Back in January of 2015 a 20-year-old road work was crushed to death by a tractor unit which unexpectedly rolled backwards whilst the driver has stepped away from their vehicle. The driver was an experienced HGV driver and was in the process of connecting his tractor unit to another parked trailer when it rolled backwards. Two men were able to jump away in time but tragically one did not and was pronounced dead at the scene. The driver was sentenced to 12 weeks imprisonment and disqualified from driving for an incident that could have wholly been avoided.
The Health and Safety Executive pleaded to LGV drivers to ensure they correctly apply the tractor unit parking brake before exiting the cab and then follow safe decoupling and coupling procedures.
HGV DRIVERS HIT WITH INFLATED ROAD REPAIR COSTS
LGV drivers, fleet operators and insurance companies are being advised to challenge the costs associated with road surface and street furniture repairs following any sort of crash, spillage or fire. If an HGV driver damages any property of the Crown such as a motorway barrier, a traffic sign or by damaging the surface of a road then the driver or the insurer of the vehicle will be issued with a bill. This will ordinarily come from a council, Highways England, Transport for London or one of their contractors. It is advised that rather than simply paying the bill, it is wise to scrutinise the invoice to check for errors in costs.
The Managing Director of Claims Management & Adjusting (CMA), Philip Swift went on record saying “I do not make these comments lightly, but certain Highways England contractors seem to be acting in an informal environment. My experience of dealing with hundreds of below-radar claims has caused me to question whether many of the costs being presented are accurate or appropriate. There is a shocking lack of transparency!’
EDUCATIONAL DRIVING EVENT ENCOURAGES YOUNGSTERS TO LEARN MOTOR SKILLS EARLY
Last month in Scotland there were a significant number of 11-17 year olds behind the wheel of a car well before reaching the legal driving age.

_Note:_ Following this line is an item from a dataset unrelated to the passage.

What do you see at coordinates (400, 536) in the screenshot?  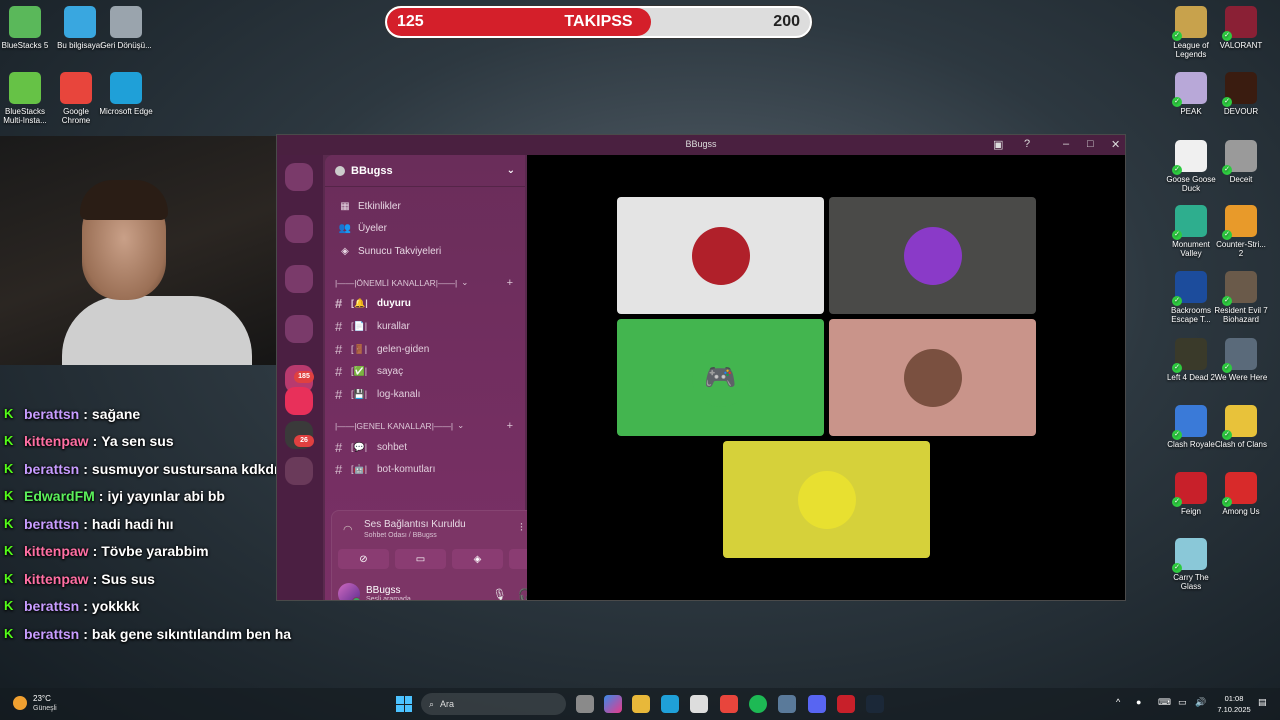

This may sound like a daunting prospect however it was all thanks to an event called “The Borders Under-17 Driving Day”. It’s focus allowed young people of 11 and upwards to drive a vehicle, off the main roads, with tuition and guidance from experts. It brought out a lot of community support too as over 30 volunteers from local emergency services came in to help, giving each participant 5 hours of driving each, one-to-one.The event was the first of its kind in Scotland and the goal is to make it the start of many that aim to help make younger drivers better and to cut down on road accidents and, ultimately, fatalities. Long term they would love to get the activity added to the education curriculum in the hope that it would train our youth how enjoyable driving can be and to raise awareness on the dangers to make them more alert behind the wheel.
VEHICLE CCTV – THE CASH FOR CRASH BOOM
Here’s some statistics for you. In the last year, demand for in-vehicle CCTV cameras has increased by 30%. Cash for crash claims are increasing the average price of UK insurance policies by around £90. No-win, no-fee claims from lawyers ends up costing British motorists a monumental £1 billion a year. Out of the 500,000 whiplash claims in the UK, it is estimated by insurance experts that around 60% of them are entirely false. Food for thought!